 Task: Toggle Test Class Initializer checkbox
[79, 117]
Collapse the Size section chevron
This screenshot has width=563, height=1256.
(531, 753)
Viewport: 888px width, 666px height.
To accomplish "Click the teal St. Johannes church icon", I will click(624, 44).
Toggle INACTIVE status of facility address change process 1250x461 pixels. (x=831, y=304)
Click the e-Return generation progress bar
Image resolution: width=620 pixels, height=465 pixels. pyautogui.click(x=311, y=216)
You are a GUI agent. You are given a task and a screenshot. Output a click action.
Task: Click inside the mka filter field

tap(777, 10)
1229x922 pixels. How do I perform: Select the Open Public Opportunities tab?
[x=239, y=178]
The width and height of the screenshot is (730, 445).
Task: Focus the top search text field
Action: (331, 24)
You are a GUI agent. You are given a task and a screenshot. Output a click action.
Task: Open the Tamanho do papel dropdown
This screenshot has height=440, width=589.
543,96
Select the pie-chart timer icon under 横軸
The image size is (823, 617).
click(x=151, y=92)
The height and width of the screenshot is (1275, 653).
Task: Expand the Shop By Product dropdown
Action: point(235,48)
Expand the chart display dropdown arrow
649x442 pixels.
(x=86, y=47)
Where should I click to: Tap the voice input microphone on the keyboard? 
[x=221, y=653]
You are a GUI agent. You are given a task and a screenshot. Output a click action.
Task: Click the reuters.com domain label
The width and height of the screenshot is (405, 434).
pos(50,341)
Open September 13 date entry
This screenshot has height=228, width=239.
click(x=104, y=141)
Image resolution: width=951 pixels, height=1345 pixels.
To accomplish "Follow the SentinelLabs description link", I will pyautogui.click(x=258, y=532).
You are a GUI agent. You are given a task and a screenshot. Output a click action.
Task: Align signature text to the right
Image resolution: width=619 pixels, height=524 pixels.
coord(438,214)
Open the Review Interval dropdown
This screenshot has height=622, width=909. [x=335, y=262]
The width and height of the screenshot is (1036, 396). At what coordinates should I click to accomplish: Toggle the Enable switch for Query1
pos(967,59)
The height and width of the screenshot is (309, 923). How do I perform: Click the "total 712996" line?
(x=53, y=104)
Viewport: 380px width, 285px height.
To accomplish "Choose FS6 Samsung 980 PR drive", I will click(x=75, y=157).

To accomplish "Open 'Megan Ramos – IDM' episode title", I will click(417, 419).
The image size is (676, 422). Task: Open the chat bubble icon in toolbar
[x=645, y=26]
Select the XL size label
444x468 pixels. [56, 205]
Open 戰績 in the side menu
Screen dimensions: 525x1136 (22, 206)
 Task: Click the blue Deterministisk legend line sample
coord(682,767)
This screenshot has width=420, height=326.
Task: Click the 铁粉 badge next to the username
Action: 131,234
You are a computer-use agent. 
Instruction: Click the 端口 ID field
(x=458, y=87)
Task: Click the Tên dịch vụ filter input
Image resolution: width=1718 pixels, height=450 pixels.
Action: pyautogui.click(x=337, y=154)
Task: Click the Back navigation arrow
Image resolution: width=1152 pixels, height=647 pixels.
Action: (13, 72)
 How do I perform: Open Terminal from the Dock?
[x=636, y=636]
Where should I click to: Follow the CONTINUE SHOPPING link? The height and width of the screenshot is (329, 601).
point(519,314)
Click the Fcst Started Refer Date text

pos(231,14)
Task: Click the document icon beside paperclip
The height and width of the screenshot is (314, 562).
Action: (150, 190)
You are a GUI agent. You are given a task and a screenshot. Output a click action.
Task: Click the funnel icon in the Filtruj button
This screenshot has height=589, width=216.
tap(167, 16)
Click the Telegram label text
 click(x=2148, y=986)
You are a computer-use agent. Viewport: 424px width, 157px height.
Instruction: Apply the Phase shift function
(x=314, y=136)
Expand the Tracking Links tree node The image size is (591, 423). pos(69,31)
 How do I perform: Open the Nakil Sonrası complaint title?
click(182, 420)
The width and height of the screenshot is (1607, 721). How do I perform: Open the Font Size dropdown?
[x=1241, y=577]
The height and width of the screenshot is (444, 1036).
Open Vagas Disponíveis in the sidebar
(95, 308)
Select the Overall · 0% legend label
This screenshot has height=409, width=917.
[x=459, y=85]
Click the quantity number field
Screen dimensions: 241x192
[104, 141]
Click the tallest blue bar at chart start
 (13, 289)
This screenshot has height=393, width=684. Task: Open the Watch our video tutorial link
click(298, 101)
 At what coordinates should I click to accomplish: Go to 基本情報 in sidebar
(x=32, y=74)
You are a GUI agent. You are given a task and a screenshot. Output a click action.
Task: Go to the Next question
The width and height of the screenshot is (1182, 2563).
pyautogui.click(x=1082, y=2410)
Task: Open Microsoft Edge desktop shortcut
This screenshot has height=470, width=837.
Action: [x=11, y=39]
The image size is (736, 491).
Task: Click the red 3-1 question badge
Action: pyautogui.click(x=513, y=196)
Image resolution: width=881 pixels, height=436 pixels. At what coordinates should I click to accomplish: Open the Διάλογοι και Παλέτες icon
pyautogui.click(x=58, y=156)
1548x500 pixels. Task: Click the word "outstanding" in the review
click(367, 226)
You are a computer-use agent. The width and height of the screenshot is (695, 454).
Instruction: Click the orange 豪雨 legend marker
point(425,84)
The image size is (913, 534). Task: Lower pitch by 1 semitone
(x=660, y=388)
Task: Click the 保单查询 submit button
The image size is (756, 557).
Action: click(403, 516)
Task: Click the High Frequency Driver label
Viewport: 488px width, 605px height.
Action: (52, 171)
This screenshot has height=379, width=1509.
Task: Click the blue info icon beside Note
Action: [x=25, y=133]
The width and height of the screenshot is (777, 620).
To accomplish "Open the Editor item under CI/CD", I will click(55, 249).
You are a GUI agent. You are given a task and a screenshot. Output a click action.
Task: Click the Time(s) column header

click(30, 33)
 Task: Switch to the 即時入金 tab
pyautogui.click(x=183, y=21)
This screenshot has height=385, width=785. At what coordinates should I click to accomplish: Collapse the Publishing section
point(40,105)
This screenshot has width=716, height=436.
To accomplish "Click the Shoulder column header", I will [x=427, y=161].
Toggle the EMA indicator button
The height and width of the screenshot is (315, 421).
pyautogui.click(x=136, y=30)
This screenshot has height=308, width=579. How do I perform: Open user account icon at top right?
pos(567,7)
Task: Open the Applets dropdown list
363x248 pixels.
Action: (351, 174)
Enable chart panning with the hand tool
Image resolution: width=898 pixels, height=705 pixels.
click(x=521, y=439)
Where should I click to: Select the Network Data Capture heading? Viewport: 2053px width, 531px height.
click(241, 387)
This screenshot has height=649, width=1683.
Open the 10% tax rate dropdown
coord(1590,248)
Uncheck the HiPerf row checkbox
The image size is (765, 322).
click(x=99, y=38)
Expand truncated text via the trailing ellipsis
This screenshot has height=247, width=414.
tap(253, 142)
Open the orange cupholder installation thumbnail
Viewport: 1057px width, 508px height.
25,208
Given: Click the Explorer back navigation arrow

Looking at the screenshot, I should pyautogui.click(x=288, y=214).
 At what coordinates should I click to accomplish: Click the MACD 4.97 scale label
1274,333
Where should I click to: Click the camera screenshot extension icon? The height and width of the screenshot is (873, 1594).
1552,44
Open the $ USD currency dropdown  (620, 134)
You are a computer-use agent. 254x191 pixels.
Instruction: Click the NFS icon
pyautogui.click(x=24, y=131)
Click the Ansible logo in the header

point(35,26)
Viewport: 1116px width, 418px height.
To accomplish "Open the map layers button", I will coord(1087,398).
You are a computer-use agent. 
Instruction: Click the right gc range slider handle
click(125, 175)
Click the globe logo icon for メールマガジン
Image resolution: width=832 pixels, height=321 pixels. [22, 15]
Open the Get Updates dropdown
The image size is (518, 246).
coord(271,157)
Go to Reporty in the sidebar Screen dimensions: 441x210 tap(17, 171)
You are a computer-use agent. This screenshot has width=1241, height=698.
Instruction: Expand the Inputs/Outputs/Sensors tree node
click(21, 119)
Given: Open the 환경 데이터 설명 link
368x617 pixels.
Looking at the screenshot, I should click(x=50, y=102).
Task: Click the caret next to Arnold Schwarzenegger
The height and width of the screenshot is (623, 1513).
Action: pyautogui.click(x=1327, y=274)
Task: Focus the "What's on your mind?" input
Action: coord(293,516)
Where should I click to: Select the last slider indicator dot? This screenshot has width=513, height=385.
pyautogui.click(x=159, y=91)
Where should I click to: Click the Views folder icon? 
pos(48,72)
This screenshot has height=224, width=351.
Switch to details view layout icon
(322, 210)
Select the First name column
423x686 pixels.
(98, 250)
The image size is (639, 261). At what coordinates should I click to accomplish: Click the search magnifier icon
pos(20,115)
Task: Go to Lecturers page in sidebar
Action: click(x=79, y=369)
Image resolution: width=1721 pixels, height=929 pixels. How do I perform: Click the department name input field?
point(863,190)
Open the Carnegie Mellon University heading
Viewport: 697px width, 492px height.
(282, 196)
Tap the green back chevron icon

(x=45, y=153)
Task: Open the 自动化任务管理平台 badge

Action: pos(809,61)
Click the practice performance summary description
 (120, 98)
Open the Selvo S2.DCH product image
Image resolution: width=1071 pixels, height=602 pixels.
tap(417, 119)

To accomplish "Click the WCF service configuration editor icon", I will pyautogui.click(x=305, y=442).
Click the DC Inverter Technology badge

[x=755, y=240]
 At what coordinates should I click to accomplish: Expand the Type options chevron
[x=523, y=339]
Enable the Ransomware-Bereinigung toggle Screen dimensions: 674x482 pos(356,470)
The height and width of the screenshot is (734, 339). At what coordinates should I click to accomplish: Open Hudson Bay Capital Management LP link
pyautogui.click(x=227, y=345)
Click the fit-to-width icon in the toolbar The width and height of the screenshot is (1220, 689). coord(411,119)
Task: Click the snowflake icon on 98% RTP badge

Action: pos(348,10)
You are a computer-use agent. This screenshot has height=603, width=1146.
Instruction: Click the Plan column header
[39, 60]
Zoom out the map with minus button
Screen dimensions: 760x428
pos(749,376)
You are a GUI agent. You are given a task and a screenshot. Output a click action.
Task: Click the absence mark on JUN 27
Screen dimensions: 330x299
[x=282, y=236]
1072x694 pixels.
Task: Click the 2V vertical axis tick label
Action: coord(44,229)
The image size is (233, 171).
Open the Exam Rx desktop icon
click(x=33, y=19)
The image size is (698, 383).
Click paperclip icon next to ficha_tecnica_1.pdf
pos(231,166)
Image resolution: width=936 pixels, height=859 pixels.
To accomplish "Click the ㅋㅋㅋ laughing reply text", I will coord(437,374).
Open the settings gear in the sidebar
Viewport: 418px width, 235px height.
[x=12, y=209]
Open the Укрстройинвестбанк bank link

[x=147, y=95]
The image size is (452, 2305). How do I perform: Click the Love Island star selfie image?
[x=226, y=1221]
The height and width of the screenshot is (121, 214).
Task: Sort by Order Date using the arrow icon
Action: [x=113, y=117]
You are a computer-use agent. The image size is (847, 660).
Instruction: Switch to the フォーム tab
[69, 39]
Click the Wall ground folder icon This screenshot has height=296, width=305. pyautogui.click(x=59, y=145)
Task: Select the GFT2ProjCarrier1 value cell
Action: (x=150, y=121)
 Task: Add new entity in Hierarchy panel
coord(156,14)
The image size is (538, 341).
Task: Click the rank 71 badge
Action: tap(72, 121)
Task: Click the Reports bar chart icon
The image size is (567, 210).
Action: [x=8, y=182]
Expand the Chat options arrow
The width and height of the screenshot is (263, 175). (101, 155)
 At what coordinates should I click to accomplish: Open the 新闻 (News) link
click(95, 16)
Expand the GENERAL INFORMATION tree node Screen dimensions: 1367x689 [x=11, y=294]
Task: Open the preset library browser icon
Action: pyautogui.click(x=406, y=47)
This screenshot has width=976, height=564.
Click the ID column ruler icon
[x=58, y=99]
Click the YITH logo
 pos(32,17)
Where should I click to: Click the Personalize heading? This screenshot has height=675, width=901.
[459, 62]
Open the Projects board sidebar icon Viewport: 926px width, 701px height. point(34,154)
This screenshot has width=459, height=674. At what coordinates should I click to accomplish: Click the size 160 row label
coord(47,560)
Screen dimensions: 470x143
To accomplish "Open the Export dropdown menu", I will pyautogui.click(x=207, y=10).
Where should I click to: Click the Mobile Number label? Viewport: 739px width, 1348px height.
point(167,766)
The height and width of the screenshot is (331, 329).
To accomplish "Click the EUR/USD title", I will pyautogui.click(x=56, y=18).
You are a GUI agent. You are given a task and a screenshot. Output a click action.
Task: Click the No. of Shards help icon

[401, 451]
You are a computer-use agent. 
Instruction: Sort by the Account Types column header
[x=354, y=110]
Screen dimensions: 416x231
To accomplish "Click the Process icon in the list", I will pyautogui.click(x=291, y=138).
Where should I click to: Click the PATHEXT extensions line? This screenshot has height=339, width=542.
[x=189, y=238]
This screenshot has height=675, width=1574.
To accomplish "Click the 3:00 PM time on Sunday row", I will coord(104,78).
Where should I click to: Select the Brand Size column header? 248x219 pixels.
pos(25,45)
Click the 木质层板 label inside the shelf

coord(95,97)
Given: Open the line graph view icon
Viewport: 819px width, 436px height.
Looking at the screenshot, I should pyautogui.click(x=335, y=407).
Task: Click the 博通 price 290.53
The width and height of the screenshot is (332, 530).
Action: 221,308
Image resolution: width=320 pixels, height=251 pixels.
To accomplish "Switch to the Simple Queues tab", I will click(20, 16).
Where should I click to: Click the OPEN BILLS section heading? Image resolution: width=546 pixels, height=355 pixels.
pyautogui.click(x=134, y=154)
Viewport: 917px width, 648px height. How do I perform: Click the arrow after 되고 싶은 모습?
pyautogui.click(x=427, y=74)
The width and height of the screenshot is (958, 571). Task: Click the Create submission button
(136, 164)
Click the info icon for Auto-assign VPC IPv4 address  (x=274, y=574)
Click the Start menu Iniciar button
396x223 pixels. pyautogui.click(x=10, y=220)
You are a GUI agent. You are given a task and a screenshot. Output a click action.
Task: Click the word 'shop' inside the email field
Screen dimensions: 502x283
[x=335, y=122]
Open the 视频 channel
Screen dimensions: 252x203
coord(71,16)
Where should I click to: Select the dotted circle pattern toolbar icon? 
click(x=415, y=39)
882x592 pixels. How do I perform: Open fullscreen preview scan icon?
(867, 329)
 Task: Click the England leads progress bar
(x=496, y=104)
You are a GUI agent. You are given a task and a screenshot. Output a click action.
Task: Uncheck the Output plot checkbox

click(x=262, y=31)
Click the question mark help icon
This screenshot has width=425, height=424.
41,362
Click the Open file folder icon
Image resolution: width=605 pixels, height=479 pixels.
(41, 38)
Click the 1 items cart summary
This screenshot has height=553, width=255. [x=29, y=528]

====================

Aim of the task -> Everything from the line containing "Task: Click the England leads progress bar" through the last line above should be copied exactly, please, with nothing added.

Answer for the task ->
 Task: Click the England leads progress bar
(x=496, y=104)
You are a GUI agent. You are given a task and a screenshot. Output a click action.
Task: Uncheck the Output plot checkbox

click(x=262, y=31)
Click the question mark help icon
This screenshot has width=425, height=424.
41,362
Click the Open file folder icon
Image resolution: width=605 pixels, height=479 pixels.
(41, 38)
Click the 1 items cart summary
This screenshot has height=553, width=255. [x=29, y=528]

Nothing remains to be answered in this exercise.